Today, there are about 172 million Muslims in India. That makes it the country with the second-largest Muslim population. Muslims are spread all over India. They range from Azim Premji of Wipro to Dilip Kumar. Three Muslims have been President. There are countless others who have occupied the highest posts — Idris Hasan Latif was Air Force Chief of Staff and Zafar Saifullah was Cabinet Secretary. M F Hussain is among our favourite painters, whose painting are sold for millions. Incidentally, he was hounded out of the country as one of his paintings was disliked by our religious censors. Yet, the community is largely uneducated and poor. Why are Muslims cut off from commercial and academic trends?
Part of the problem is Partition. We are still paying the price for Jinnah’s folly. The violence spawned religious hatred and revived old conflicts concerning mosques and temples. In a sense, this religious madness has paralysed our country all these 73 years.
One such conflict was over the Babri Masjid-Ram Janmabhoomi. A sickening clash over a house of god ruined countless families. The tragedy was compounded by politicians who sought power by inflaming passions on both sides. I was a victim of this mad fury. I suffered heavily, financially and emotionally. God alone saved my only daughter from a tragedy. What did these politicians gain by destroying the lives of innocents, who had no link to the Babri Masjid?

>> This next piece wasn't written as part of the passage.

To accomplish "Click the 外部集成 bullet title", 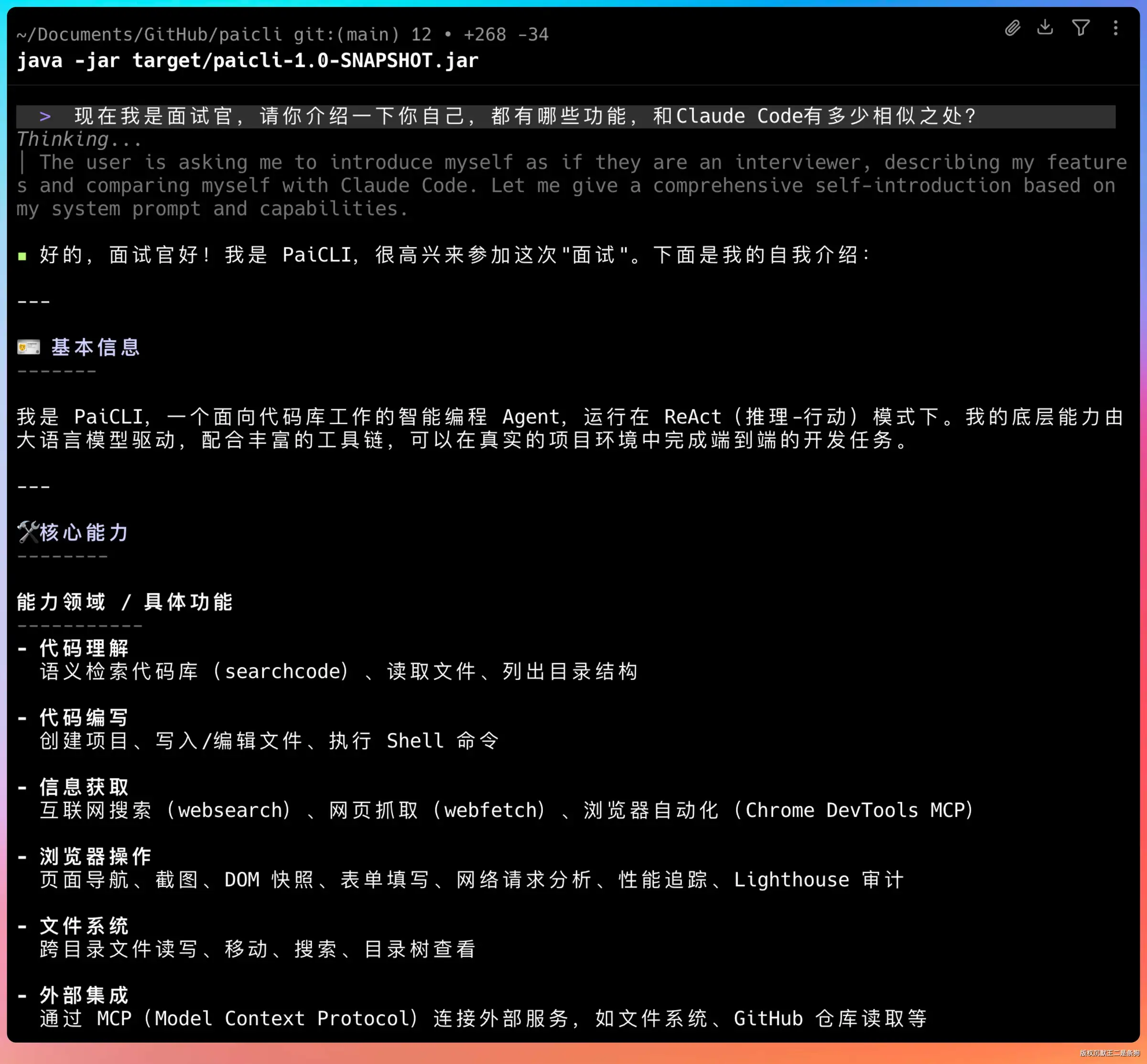I will click(x=84, y=995).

It has been a long time since the British left. Jinnah got his Pakistan, but that too broke up on linguistic grounds, creating hell for millions who had to migrate, mostly on foot, across huge distances in search of peace and sanctuary. I wonder if politicians like Jinnah ever felt sorrow for what they inflicted. Tragically, we are still producing more such politicians.
How do we prevent such tragedies? On the Muslim side, they have to accept the reality of Partition. Equally, our Hindu brothers and sisters must accept that Muslims are a part of this country. There is no way we can remove such a huge population. No country will accept such a huge migrant inflow. We can see on our TV news the horror of people on boats trying to find safety in Europe. The CAA and NRC will only prolong the tragedy. Narendra Modi and Amit Shah must realise this.
The sight of 80-year-old Bilkis leading the Shaheen Bagh agitation was not a proud moment for our country. It reflects our sharp divisions, which have been made worse by the BJP leaders using foul language against Muslims. We live in an integrated world, . This was best reflected by Time magazine, which highlighted both Modi and Bilkis — a reminder that if only both can communicate civilly, our country can gain a lot.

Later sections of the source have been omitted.